→ EXERCISE DIRECTIONS:
The answer must restate every entry exactly as it appears.
◇ ◇ ◇
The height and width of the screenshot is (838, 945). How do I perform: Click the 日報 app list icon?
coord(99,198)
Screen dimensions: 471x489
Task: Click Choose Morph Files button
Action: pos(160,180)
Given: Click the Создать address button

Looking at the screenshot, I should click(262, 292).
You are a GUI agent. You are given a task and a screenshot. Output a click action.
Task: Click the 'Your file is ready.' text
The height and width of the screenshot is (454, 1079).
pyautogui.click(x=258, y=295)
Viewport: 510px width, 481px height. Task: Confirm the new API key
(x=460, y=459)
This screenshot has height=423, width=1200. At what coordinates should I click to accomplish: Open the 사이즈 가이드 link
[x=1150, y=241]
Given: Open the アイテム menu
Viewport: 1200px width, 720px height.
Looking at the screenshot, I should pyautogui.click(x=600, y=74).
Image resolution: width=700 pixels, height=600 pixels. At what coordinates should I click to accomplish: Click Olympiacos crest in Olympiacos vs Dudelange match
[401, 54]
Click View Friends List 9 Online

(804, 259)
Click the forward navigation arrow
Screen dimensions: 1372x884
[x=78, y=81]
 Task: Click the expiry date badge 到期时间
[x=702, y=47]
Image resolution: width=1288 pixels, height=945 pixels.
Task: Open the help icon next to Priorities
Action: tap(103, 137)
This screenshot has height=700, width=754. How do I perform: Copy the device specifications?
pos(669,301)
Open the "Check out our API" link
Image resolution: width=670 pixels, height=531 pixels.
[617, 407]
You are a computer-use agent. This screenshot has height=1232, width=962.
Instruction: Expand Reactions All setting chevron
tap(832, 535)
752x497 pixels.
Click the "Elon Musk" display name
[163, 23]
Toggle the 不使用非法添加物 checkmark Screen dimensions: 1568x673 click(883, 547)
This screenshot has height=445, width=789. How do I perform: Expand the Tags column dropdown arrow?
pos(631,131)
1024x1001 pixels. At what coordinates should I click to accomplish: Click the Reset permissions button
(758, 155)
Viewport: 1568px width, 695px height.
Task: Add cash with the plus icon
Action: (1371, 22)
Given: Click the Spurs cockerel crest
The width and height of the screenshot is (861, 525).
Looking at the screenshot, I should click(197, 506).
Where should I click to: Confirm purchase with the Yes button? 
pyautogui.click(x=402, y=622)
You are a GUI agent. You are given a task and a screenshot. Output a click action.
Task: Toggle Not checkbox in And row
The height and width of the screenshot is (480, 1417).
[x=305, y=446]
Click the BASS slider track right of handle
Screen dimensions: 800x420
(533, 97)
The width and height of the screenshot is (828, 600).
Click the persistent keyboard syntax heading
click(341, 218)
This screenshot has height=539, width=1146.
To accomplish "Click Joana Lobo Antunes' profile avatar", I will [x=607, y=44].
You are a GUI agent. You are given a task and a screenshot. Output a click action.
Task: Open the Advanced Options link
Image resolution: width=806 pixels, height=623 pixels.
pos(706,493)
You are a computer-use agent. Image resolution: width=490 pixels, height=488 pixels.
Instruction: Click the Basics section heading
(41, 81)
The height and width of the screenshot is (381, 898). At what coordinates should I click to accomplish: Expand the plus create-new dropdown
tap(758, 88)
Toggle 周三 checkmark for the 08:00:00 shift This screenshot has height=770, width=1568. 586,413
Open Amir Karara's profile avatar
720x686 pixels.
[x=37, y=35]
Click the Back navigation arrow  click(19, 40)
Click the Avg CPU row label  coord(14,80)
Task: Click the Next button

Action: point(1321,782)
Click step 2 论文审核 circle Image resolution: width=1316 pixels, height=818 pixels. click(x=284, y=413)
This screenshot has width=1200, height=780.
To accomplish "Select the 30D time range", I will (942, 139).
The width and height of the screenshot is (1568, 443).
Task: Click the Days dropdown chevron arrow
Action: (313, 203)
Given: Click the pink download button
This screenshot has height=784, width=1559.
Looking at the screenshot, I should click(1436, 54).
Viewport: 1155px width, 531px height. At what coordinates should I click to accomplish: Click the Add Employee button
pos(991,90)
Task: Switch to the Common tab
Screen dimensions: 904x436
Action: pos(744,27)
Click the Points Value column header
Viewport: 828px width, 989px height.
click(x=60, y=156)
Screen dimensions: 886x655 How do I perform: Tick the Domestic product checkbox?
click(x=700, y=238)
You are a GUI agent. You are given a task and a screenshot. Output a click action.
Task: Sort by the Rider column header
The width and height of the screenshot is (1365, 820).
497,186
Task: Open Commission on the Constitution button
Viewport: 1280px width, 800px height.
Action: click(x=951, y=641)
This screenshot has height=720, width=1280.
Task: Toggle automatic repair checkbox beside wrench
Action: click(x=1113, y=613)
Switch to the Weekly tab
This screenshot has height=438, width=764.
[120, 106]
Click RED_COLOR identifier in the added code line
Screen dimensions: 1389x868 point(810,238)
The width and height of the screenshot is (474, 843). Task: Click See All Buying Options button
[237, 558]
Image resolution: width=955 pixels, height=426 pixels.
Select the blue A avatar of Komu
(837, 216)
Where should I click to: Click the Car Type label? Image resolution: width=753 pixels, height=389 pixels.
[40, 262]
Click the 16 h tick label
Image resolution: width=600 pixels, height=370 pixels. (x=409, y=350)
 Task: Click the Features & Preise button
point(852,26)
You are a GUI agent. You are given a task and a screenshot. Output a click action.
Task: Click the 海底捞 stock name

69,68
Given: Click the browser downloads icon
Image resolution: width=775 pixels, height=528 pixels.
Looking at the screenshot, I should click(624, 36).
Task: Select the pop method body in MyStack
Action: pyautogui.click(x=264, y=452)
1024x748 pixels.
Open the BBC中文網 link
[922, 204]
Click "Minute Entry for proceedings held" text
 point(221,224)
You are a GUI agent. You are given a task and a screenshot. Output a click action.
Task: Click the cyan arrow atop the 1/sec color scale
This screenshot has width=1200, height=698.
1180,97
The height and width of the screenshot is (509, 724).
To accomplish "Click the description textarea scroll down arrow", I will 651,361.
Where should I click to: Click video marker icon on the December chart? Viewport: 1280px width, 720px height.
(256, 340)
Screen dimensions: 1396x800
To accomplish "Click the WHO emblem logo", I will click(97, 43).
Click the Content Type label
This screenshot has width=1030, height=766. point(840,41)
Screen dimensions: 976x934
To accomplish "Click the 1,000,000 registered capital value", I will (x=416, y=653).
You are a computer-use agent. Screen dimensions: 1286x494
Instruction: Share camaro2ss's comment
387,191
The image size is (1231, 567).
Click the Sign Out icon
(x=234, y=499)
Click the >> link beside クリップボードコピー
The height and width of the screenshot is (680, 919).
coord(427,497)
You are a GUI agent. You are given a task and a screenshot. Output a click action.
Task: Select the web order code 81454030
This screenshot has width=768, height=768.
◇ ◇ ◇
→ PROBLEM SOLUTION:
The height and width of the screenshot is (838, 945). How do I perform: Click the 日報 app list icon?
coord(99,198)
Screen dimensions: 471x489
Task: Click Choose Morph Files button
Action: pos(160,180)
Given: Click the Создать address button

Looking at the screenshot, I should click(262, 292).
You are a GUI agent. You are given a task and a screenshot. Output a click action.
Task: Click the 'Your file is ready.' text
The height and width of the screenshot is (454, 1079).
pyautogui.click(x=258, y=295)
Viewport: 510px width, 481px height. Task: Confirm the new API key
(x=460, y=459)
This screenshot has height=423, width=1200. At what coordinates should I click to accomplish: Open the 사이즈 가이드 link
[x=1150, y=241]
Given: Open the アイテム menu
Viewport: 1200px width, 720px height.
Looking at the screenshot, I should pyautogui.click(x=600, y=74).
Image resolution: width=700 pixels, height=600 pixels. At what coordinates should I click to accomplish: Click Olympiacos crest in Olympiacos vs Dudelange match
[401, 54]
Click View Friends List 9 Online

(804, 259)
Click the forward navigation arrow
Screen dimensions: 1372x884
[x=78, y=81]
 Task: Click the expiry date badge 到期时间
[x=702, y=47]
Image resolution: width=1288 pixels, height=945 pixels.
Task: Open the help icon next to Priorities
Action: tap(103, 137)
This screenshot has height=700, width=754. How do I perform: Copy the device specifications?
pos(669,301)
Open the "Check out our API" link
Image resolution: width=670 pixels, height=531 pixels.
[617, 407]
You are a computer-use agent. This screenshot has height=1232, width=962.
Instruction: Expand Reactions All setting chevron
tap(832, 535)
752x497 pixels.
Click the "Elon Musk" display name
[163, 23]
Toggle the 不使用非法添加物 checkmark Screen dimensions: 1568x673 click(883, 547)
This screenshot has height=445, width=789. How do I perform: Expand the Tags column dropdown arrow?
pos(631,131)
1024x1001 pixels. At what coordinates should I click to accomplish: Click the Reset permissions button
(758, 155)
Viewport: 1568px width, 695px height.
Task: Add cash with the plus icon
Action: (1371, 22)
Given: Click the Spurs cockerel crest
The width and height of the screenshot is (861, 525).
Looking at the screenshot, I should click(197, 506).
Where should I click to: Confirm purchase with the Yes button? 
pyautogui.click(x=402, y=622)
You are a GUI agent. You are given a task and a screenshot. Output a click action.
Task: Toggle Not checkbox in And row
The height and width of the screenshot is (480, 1417).
[x=305, y=446]
Click the BASS slider track right of handle
Screen dimensions: 800x420
(533, 97)
The width and height of the screenshot is (828, 600).
Click the persistent keyboard syntax heading
click(341, 218)
This screenshot has height=539, width=1146.
To accomplish "Click Joana Lobo Antunes' profile avatar", I will [x=607, y=44].
You are a GUI agent. You are given a task and a screenshot. Output a click action.
Task: Open the Advanced Options link
Image resolution: width=806 pixels, height=623 pixels.
pos(706,493)
You are a computer-use agent. Image resolution: width=490 pixels, height=488 pixels.
Instruction: Click the Basics section heading
(41, 81)
The height and width of the screenshot is (381, 898). At what coordinates should I click to accomplish: Expand the plus create-new dropdown
tap(758, 88)
Toggle 周三 checkmark for the 08:00:00 shift This screenshot has height=770, width=1568. 586,413
Open Amir Karara's profile avatar
720x686 pixels.
[x=37, y=35]
Click the Back navigation arrow  click(19, 40)
Click the Avg CPU row label  coord(14,80)
Task: Click the Next button

Action: point(1321,782)
Click step 2 论文审核 circle Image resolution: width=1316 pixels, height=818 pixels. click(x=284, y=413)
This screenshot has width=1200, height=780.
To accomplish "Select the 30D time range", I will (942, 139).
The width and height of the screenshot is (1568, 443).
Task: Click the Days dropdown chevron arrow
Action: (313, 203)
Given: Click the pink download button
This screenshot has height=784, width=1559.
Looking at the screenshot, I should click(1436, 54).
Viewport: 1155px width, 531px height. At what coordinates should I click to accomplish: Click the Add Employee button
pos(991,90)
Task: Switch to the Common tab
Screen dimensions: 904x436
Action: pos(744,27)
Click the Points Value column header
Viewport: 828px width, 989px height.
click(x=60, y=156)
Screen dimensions: 886x655 How do I perform: Tick the Domestic product checkbox?
click(x=700, y=238)
You are a GUI agent. You are given a task and a screenshot. Output a click action.
Task: Sort by the Rider column header
The width and height of the screenshot is (1365, 820).
497,186
Task: Open Commission on the Constitution button
Viewport: 1280px width, 800px height.
Action: click(x=951, y=641)
This screenshot has height=720, width=1280.
Task: Toggle automatic repair checkbox beside wrench
Action: click(x=1113, y=613)
Switch to the Weekly tab
This screenshot has height=438, width=764.
[120, 106]
Click RED_COLOR identifier in the added code line
Screen dimensions: 1389x868 point(810,238)
The width and height of the screenshot is (474, 843). Task: Click See All Buying Options button
[237, 558]
Image resolution: width=955 pixels, height=426 pixels.
Select the blue A avatar of Komu
(837, 216)
Where should I click to: Click the Car Type label? Image resolution: width=753 pixels, height=389 pixels.
[40, 262]
Click the 16 h tick label
Image resolution: width=600 pixels, height=370 pixels. (x=409, y=350)
 Task: Click the Features & Preise button
point(852,26)
You are a GUI agent. You are given a task and a screenshot. Output a click action.
Task: Click the 海底捞 stock name

69,68
Given: Click the browser downloads icon
Image resolution: width=775 pixels, height=528 pixels.
Looking at the screenshot, I should click(624, 36).
Task: Select the pop method body in MyStack
Action: pyautogui.click(x=264, y=452)
1024x748 pixels.
Open the BBC中文網 link
[922, 204]
Click "Minute Entry for proceedings held" text
 point(221,224)
You are a GUI agent. You are given a task and a screenshot. Output a click action.
Task: Click the cyan arrow atop the 1/sec color scale
This screenshot has width=1200, height=698.
1180,97
The height and width of the screenshot is (509, 724).
To accomplish "Click the description textarea scroll down arrow", I will 651,361.
Where should I click to: Click video marker icon on the December chart? Viewport: 1280px width, 720px height.
(256, 340)
Screen dimensions: 1396x800
To accomplish "Click the WHO emblem logo", I will click(97, 43).
Click the Content Type label
This screenshot has width=1030, height=766. point(840,41)
Screen dimensions: 976x934
To accomplish "Click the 1,000,000 registered capital value", I will (x=416, y=653).
You are a computer-use agent. Screen dimensions: 1286x494
Instruction: Share camaro2ss's comment
387,191
The image size is (1231, 567).
Click the Sign Out icon
(x=234, y=499)
Click the >> link beside クリップボードコピー
The height and width of the screenshot is (680, 919).
coord(427,497)
You are a GUI agent. You are given a task and a screenshot. Output a click action.
Task: Select the web order code 81454030
This screenshot has width=768, height=768.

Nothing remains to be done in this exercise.